Top of Dataset

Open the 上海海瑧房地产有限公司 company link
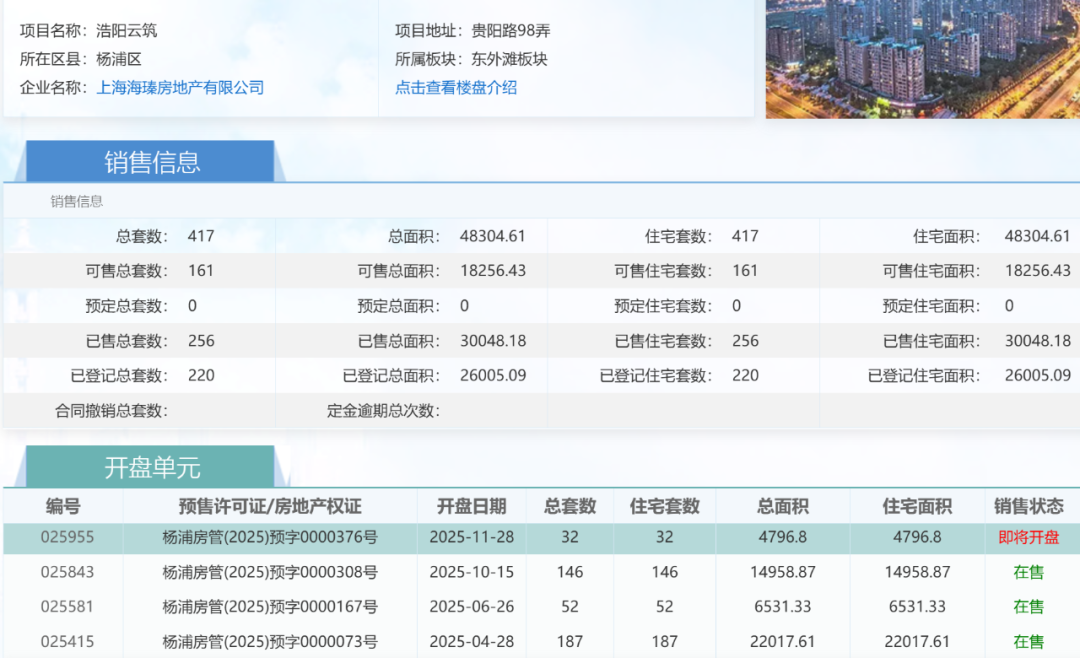 tap(180, 88)
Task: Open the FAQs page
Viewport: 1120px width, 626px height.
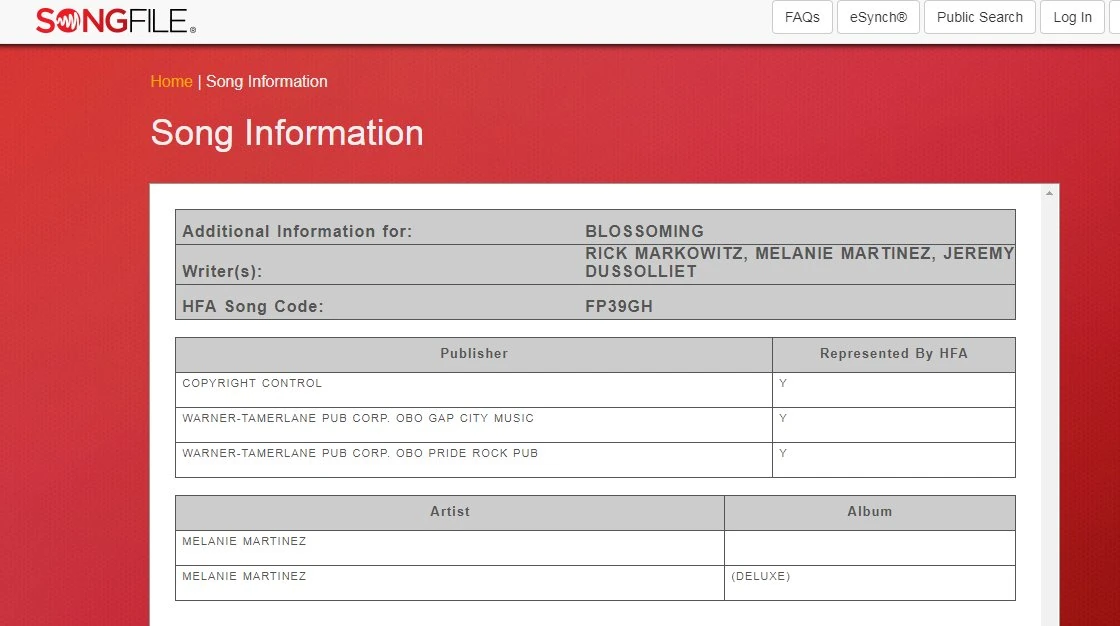Action: coord(802,17)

Bottom of Dataset

## Exercise aim
Omit the pictures; set down each record exactly.

## Problem solution
Open the 上海海瑧房地产有限公司 company link
 tap(180, 88)
Task: Open the FAQs page
Viewport: 1120px width, 626px height.
Action: coord(802,17)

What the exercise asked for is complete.